Le tourisme international à un niveau record en 2025

(Madrid) Environ 1,52 milliard de touristes ont effectué un voyage à l’étranger en 2025, une année « record » , selon une estimation publiée mardi par l’ONU Tourisme, qui fait notamment état d’un fort dynamisme en Afrique et en Asie.

Selon cette agence onusienne basée à Madrid, le nombre de voyages touristiques internationaux réalisés l’an dernier a dépassé de 4 % celui de 2024 (1,4 milliard), pour des recettes atteignant 1900 milliards de dollars dans le monde, en hausse de 5 % par rapport à l’année précédente. « La demande de voyages est restée élevée tout au long de 2025, malgré la forte inflation des services touristiques et l’incertitude liée aux tensions géopolitiques » , a souligné dans un communiqué la secrétaire générale de l’ONU Tourisme, Cheikha Al Nowais.

En Europe, principale destination touristique au monde – France et Espagne en tête –, 793 millions d’arrivées internationales ont été enregistrées l’an dernier, d’après le rapport annuel de l’ONU Tourisme transmis à l’AFP.

Cela représente des hausses de 4 % par rapport à 2024 et de 6 % par rapport à 2019, avant la pandémie de COVID-19.

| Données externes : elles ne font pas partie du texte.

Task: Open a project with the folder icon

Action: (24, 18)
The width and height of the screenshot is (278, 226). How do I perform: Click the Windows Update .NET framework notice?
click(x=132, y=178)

Le nombre de voyageurs internationaux a également fortement progressé en Afrique (+8 % sur un an) et en Asie-Pacifique (+6 %).

Le Maroc, « première destination africaine » , a accueilli « près de 20 millions » de touristes internationaux l’an passé, en hausse de 14 %, a précisé l’ONU Tourisme, chargée de promouvoir le tourisme dans le monde.

De l’autre côté de l’Atlantique, le Brésil a connu une forte progression de 37 % en rythme annuel, selon le rapport. « Nous nous attendons à ce que cette tendance positive se poursuive en 2026, car l’économie mondiale devrait rester stable » , a indiqué Cheikha Al Nowais.

La publication de ce rapport intervient cette année au moment où de nombreux dirigeants du monde sont réunis à Davos, en Suisse, en pleines tensions commerciales attisées par le président américain Donald Trump.

Dans les Amériques, la progression a d’ailleurs été atone l’an passé (+1 %), « en partie à cause des faibles résultats aux États-Unis » , où l’administration mène une politique peu incitative pour les touristes.